EcoBeat Staff- You don’t need a big yard to get inspired about gardening! Green space in your home can have many benefits and edible garden goods are no exception. The biophilia hypothesis states that humans evolved to spend time in nature and that we seek green space. This can explain why we feel more relaxed on a hike through the woods or sitting on the grass in a park. A more simple, and often more localized way to fulfill our innate love of green is to fill your home with it. Of course you may be entirely satisfied with flowers in a vase or the occasional plant here and there but nothing can quite compare to the satisfaction of eating what you grow, most especially if it requires little effort, money and space! Unfortunately, space can be hard to come by in many living situations such as apartments. Without a balcony or even a window sill to hammer a garden box from, the pursuit of a personal urban garden may seem impossible. Fear not! There are many indoor gardening options to fulfill a variety of lifestyles, budgets and experience levels. Here are four to get your green thumb growing:
1) Micro-greens- Micro-greens are packed with nutrients and have become a very popular addition to salads. Micro-greens are simply plants in the early stage and can be found in the form of broccoli, radishes, arugula and more. With a short shelf life after full growth, they won’t take up space for too long. Micro-green kits are available for under $30 and are easy to grow. They may not be the best bang for your buck in terms of volume; however, most kits come with reusable trays so you can easily start again.
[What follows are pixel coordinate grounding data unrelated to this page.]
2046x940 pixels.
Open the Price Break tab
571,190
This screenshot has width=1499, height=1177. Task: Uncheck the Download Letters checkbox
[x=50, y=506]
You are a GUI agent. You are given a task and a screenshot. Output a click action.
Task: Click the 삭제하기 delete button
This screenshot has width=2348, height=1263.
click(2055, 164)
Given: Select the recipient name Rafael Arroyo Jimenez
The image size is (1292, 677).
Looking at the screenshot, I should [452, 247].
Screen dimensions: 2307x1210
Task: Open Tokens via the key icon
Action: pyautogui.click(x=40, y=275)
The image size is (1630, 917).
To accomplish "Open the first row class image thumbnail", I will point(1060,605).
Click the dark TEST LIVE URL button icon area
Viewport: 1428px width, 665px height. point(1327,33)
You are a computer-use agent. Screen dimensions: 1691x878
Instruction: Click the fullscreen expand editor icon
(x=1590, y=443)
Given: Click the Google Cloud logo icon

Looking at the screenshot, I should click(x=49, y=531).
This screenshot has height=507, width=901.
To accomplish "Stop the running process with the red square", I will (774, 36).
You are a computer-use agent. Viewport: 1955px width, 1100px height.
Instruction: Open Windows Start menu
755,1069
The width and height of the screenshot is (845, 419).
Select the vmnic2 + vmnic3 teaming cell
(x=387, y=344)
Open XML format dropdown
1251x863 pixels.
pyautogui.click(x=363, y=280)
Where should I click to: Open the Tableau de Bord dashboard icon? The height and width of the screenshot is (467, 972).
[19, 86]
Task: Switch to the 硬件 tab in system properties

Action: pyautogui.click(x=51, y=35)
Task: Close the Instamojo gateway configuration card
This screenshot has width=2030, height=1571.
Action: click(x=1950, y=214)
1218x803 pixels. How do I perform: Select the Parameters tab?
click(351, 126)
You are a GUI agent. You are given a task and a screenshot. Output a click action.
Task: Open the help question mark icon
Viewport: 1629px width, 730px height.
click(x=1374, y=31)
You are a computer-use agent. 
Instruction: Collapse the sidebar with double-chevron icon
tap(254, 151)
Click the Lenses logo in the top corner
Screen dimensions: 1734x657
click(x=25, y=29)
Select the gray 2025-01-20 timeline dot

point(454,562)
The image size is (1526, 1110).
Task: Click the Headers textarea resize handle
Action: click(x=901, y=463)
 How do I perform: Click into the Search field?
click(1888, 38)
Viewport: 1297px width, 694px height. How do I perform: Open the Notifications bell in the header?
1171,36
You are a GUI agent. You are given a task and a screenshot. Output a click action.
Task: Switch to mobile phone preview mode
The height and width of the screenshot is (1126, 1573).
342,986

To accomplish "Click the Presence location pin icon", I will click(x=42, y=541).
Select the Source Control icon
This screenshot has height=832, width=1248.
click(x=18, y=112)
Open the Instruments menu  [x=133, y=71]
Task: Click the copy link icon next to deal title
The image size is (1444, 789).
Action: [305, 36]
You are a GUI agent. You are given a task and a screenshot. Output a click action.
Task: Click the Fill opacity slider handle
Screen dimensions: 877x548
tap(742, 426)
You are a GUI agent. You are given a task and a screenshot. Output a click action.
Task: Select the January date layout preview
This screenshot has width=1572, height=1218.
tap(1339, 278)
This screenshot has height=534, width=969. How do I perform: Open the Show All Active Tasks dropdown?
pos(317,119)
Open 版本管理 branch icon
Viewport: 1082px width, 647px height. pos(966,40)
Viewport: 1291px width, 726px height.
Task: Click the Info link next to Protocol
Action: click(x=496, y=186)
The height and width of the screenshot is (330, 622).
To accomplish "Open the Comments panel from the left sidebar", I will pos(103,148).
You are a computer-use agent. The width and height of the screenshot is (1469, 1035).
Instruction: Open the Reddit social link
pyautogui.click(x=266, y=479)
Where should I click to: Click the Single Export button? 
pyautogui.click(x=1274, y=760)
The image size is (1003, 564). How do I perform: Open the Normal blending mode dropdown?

Sprout People offers reliable and organic micro-greens here.
2) Sprouts- Sprouts are an option that come in many shapes, sizes, containers and expertise levels. In less than 3 days, you could have your very own addition to salads or sandwiches. Admittedly one of the less attractive options, you can hide a sprout grower in your kitchen window and brag to guests once you serve them. Growers come in many sizes but ideally you’ll want a strainer lid and a clear or semi-clear jar to grow them in indoor gardens. Try this one here.
3) Fungi’s- It’s almost impossible to kill a basic mushroom patch. For those not blessed with a green thumb, this is probably a good starting point. For kids this can be a fascinating project with quick results. A tiny mushroom “farm” can reach maturity in 10 days! Many kits are also reusable, so get ready to bless your vegetable stir fry with oyster mushrooms often. Back to the Roots provides an option blessed by Oprah herself.
4) Herb garden- If aesthetics are your thing, then I highly recommend purchasing herb garden supplies. Many types grow all through the winter as long as they receive direct sunlight through most of the day. In addition, there are a variety of levels to chose from including regular old pots and more advanced hydroponics systems for the tech lover. Modern Sprout sells self watering herb jars and basic hydroponic systems well within the reasonable range. Herbs can be a bit more finicky but are fairly forgiving. Of course one does not need a kit to grow herbs and can start from seed. One great way to do this is to use egg shells, as long as half or more is in tact, with some soil and seed. The plant will be able to use the nutrition from the egg to grow healthy and strong. Simply pot the herbs once they are past 2-3 inches in height in a regular pot with soil, keeping the egg shell as the foundation for the roots.